Saturday, August 22, 2009

Breaking dishes

And they say there ain't nothing a girl like me can do to terrorize the neighborhood? Think again when my friends and I started having fun. Ha-ha. Just kidding.

Oh, this makes me feel so like LaLohan in Georgia Rule. Only I don't have a mom like Felicity Huffman (damn) and only got a Jane Fonda aunt (minus the body stats). Getting over it then I have to say that this times 'rule breaking' is definitely the most wicked one I'll ever have in my lifetime.

Reverse and then drive off... really fast.

It started when I was vomiting on the floor of the bar and everyone at the table (including my savior V) had to shove me off of the table and in to the unexpected 'getaway car' of Benj. I could hardly make out what was going on outside even if I'd try so hard to put my head out of the open window. The car isn't moving just yet, don't worry. Until I heard someone, probably Arturo (yeah I guess that's his face), said something like "You have to drive the car really fast!"

I thought he just trying to test Benj's agility or something and so I had to laugh.
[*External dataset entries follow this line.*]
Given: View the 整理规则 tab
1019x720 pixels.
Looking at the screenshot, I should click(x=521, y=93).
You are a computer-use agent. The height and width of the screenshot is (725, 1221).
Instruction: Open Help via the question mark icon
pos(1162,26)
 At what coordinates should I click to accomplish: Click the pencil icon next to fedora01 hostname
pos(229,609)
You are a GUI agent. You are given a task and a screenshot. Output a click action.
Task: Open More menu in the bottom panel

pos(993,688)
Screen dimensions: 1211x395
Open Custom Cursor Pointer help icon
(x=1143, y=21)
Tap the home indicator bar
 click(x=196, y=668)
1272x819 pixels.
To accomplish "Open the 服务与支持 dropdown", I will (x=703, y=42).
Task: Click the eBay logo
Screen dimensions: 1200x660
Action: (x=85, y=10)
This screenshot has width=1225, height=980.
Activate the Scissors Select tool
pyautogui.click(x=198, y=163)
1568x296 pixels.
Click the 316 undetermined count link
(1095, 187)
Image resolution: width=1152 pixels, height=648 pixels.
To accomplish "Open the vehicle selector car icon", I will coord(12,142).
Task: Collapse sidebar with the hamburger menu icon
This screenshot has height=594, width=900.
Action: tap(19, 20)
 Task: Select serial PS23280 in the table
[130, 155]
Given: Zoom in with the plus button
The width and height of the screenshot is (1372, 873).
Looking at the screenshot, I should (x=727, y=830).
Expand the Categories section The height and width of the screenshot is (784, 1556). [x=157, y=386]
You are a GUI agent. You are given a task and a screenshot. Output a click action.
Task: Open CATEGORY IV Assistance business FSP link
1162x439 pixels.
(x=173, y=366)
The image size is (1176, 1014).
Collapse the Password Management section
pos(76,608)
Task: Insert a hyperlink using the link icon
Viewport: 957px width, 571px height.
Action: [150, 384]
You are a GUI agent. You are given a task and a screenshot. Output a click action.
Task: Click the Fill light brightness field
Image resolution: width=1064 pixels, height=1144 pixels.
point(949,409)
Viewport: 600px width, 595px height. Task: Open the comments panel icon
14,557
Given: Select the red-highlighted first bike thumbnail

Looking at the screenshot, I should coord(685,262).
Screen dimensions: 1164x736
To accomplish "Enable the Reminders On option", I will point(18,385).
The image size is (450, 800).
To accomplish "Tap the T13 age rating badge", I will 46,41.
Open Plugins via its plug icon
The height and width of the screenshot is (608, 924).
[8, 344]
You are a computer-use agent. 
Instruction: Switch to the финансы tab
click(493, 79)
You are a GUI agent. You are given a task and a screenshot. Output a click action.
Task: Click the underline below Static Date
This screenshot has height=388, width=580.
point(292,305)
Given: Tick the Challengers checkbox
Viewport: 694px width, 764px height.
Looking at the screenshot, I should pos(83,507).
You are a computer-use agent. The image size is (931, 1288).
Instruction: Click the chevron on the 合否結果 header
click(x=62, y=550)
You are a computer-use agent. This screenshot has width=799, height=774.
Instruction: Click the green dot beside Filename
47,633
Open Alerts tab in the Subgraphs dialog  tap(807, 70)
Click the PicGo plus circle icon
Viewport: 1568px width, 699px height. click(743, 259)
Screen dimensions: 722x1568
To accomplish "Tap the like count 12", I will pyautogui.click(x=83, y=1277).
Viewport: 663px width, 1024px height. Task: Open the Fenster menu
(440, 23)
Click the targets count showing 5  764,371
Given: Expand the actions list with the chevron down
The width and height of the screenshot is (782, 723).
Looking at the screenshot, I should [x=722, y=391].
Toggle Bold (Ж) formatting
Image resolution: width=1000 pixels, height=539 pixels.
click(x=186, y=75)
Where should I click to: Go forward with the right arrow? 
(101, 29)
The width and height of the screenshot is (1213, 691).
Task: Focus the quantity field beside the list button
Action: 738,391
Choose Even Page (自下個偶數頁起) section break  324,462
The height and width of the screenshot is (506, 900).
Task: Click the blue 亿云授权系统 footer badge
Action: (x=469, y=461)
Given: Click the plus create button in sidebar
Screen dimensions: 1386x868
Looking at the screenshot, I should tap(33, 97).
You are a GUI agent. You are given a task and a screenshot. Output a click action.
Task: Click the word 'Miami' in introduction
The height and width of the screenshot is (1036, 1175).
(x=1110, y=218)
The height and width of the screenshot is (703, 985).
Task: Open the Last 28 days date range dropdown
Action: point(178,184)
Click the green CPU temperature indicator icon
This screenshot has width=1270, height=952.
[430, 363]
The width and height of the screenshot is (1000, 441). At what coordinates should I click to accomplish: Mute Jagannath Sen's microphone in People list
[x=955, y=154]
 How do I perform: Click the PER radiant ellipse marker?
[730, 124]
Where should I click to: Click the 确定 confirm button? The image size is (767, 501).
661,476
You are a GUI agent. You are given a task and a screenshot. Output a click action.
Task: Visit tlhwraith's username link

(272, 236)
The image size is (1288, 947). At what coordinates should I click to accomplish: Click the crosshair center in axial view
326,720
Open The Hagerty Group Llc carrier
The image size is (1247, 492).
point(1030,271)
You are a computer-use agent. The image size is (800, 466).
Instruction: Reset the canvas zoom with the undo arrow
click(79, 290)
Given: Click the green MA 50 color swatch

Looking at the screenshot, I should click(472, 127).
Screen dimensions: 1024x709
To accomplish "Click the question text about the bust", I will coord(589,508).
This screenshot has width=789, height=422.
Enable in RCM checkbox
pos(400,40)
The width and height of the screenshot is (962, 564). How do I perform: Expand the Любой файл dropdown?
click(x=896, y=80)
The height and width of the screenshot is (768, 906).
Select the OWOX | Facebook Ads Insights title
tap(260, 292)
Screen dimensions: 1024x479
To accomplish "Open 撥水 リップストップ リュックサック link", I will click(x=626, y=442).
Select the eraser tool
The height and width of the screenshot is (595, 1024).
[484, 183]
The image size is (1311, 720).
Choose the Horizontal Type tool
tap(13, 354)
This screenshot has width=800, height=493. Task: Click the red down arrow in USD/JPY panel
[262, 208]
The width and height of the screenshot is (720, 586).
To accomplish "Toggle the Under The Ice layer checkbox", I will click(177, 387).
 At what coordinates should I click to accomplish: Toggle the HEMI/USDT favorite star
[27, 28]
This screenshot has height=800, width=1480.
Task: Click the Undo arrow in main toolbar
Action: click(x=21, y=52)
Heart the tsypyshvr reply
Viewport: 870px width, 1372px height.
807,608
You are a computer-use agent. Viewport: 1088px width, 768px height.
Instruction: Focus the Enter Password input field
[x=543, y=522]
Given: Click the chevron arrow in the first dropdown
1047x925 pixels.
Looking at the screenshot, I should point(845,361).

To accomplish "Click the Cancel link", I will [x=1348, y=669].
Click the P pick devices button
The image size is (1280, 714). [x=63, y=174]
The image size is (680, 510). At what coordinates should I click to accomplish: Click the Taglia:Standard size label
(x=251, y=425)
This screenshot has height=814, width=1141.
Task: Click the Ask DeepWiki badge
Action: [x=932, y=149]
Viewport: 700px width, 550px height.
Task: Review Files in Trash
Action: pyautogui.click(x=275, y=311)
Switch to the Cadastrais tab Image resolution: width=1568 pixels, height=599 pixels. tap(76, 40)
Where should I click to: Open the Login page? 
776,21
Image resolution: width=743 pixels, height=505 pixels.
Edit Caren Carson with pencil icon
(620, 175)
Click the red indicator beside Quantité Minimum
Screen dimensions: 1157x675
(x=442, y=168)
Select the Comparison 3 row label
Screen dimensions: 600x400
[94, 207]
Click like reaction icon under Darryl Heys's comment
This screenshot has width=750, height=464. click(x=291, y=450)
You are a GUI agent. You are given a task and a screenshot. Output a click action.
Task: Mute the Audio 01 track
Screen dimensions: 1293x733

But when Ken got in to my right dragging Noan by the hand and V on my left almost falling on the floor of the car, and Arturo on the passengers seat looking somewhat harassed and finally Rose ducking on top of Benj on the driver's seat, I knew something was wrong. Terribly wrong.

Or rather stupendously wrong.

We broke off into the night to somewhere just to cool down. I saw crumpled bills on the dashboard of the car and recounted some voices shouting in delight. I had to laugh because I now understand what went wrong. Punks!